**Tarea escrita A**
Según el texto sobre la carta de Anna Krylov a Nature, ¿en qué universidad da clases la química?
**Tarea escrita B**
Prolonga el texto sobre la carta de Anna Krylov contra Nature a partir de su última oración, con el mismo tono.

La caída del mérito: cuando la ciencia se arrodilla ante la ideología

[Img #29126]Durante más de siglo y medio, la revista Nature ha representado uno de los santuarios del conocimiento humano. Su nombre evocaba el rigor, la verdad, la objetividad. Allí, en sus páginas sobrias, se anunciaron descubrimientos que cambiaron el curso de la historia: el ADN, la fisión nuclear, la edición genética. Nature era —junto con Science— el templo donde la verdad empírica se abría paso frente a la niebla de la ignorancia. Pero hoy, algo se ha quebrado.

 

La carta abierta de la química Anna Krylov, profesora en la Universidad del Sur de California, ha sido el aldabonazo que muchos científicos esperaban y otros temían. Su texto, titulado Why I no longer engage with Nature publishing group, no es una simple queja: es una denuncia con nombre y apellidos contra el giro ideológico de una institución que, según ella, ha decidido reemplazar el criterio científico por el dogma identitario. Krylov cuenta que, al ser invitada a revisar un artículo, se preguntó si la elección había sido por su conocimiento o por “sus órganos reproductivos”. La frase, tan brutal como precisa, condensa la fractura moral que recorre hoy el mundo académico: la sustitución del mérito por la pertenencia, de la razón por el símbolo.

 

En su misiva, Krylov acusa a Nature y al grupo Springer Nature de someter la ciencia a las políticas de “diversidad, equidad e inclusión”. No es un rumor: las propias directrices editoriales invitan a los autores a justificar la “diversidad de citación” y a los editores a “considerar el impacto social y cultural” de los trabajos científicos. El objetivo declarado es noble: promover la representación, la justicia, la sensibilidad ética. Pero el resultado, advierte Krylov, es un desplazamiento del eje mismo de la ciencia: la búsqueda de la verdad, no de la virtud.

**Contenido de registros**
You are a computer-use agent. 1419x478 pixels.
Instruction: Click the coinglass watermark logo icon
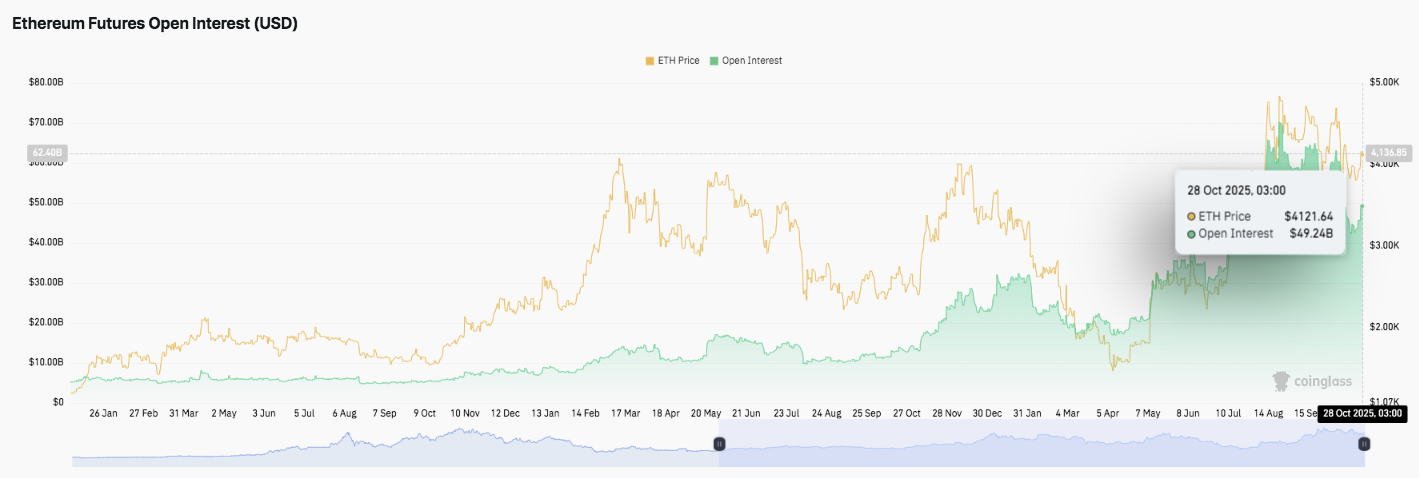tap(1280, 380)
==
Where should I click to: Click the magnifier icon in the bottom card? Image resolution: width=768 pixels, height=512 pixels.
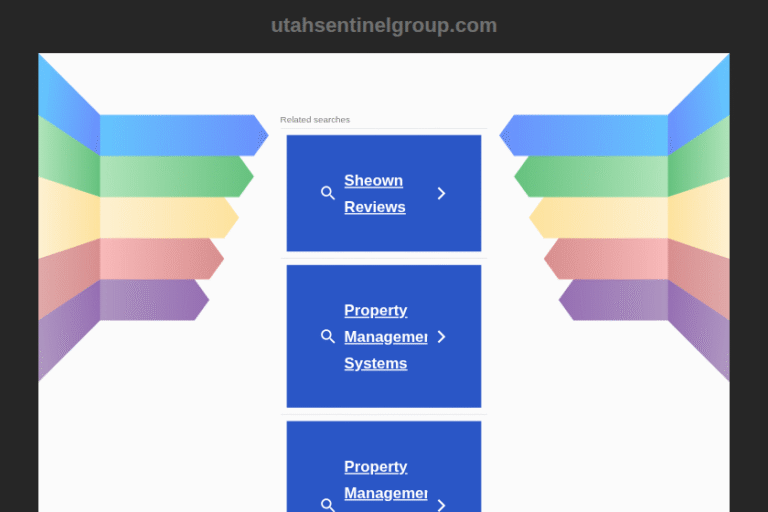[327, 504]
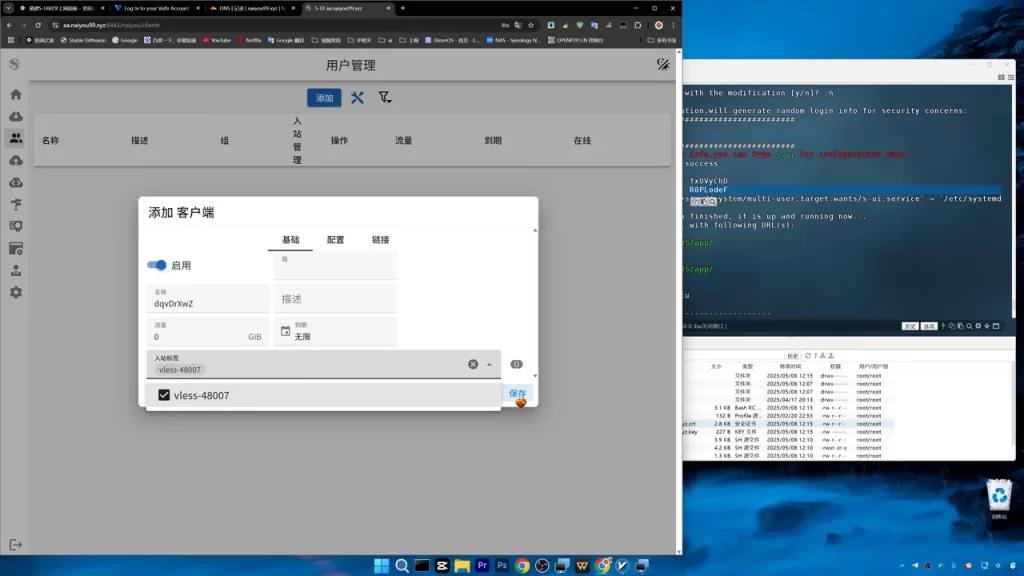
==
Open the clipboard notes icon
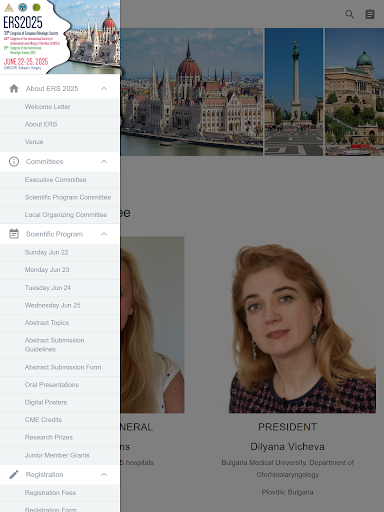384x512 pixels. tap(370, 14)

**Respuesta del ejercicio A**
En la Universidad del Sur de California.

**Respuesta del ejercicio B**
 

El corazón de su crítica no es político, sino epistemológico. Porque si la publicación de un artículo depende de cuántas voces “subrepresentadas” cita, de cuán respetuoso es con las sensibilidades del momento o de si puede “ofender” a determinados grupos, entonces el método científico —basado en la duda, la libertad y la confrontación de ideas— se convierte en rehén del miedo. La ciencia, que nació para desafiar los dogmas, no puede prosperar cuando teme contrariar a la nueva ortodoxia.

 

Nature ha respondido que las medidas de diversidad son “opcionales” y que no afectan a la calidad de la revisión. Pero esa defensa suena como las de las viejas instituciones que, sin darse cuenta, se deslizan hacia la autocensura. Porque lo esencial no es si las normas son obligatorias o no, sino el clima moral que crean. Cuando un investigador siente la necesidad de justificar que su trabajo no es “ofensivo” o de equilibrar sus citas según el género o la etnia de los autores, la libertad intelectual ya está comprometida.

 

No se trata, por supuesto, de negar la importancia de la inclusión en la ciencia. Nadie puede ignorar que durante siglos las mujeres y las minorías fueron marginadas de los laboratorios y las academias. Pero hay una diferencia radical entre abrir puertas y convertir la ciencia en una asamblea moral. La diversidad no puede ser un fin que sustituya al mérito. La justicia social no puede erigirse en criterio epistemológico. Y el conocimiento no puede filtrarse por la lente ideológica del momento, porque entonces deja de ser conocimiento para convertirse en propaganda.

 

El peligro no es menor. Si la ciencia abandona su neutralidad, la sociedad perderá su última autoridad común. Cuando los ciudadanos empiecen a sospechar que los descubrimientos se publican o se censuran por razones políticas, el edificio entero del conocimiento se derrumbará. Ya no habrá consenso posible entre razón y opinión. Y lo que venga después será el retorno de lo irracional, el triunfo del relato sobre el dato, del dogma sobre la prueba.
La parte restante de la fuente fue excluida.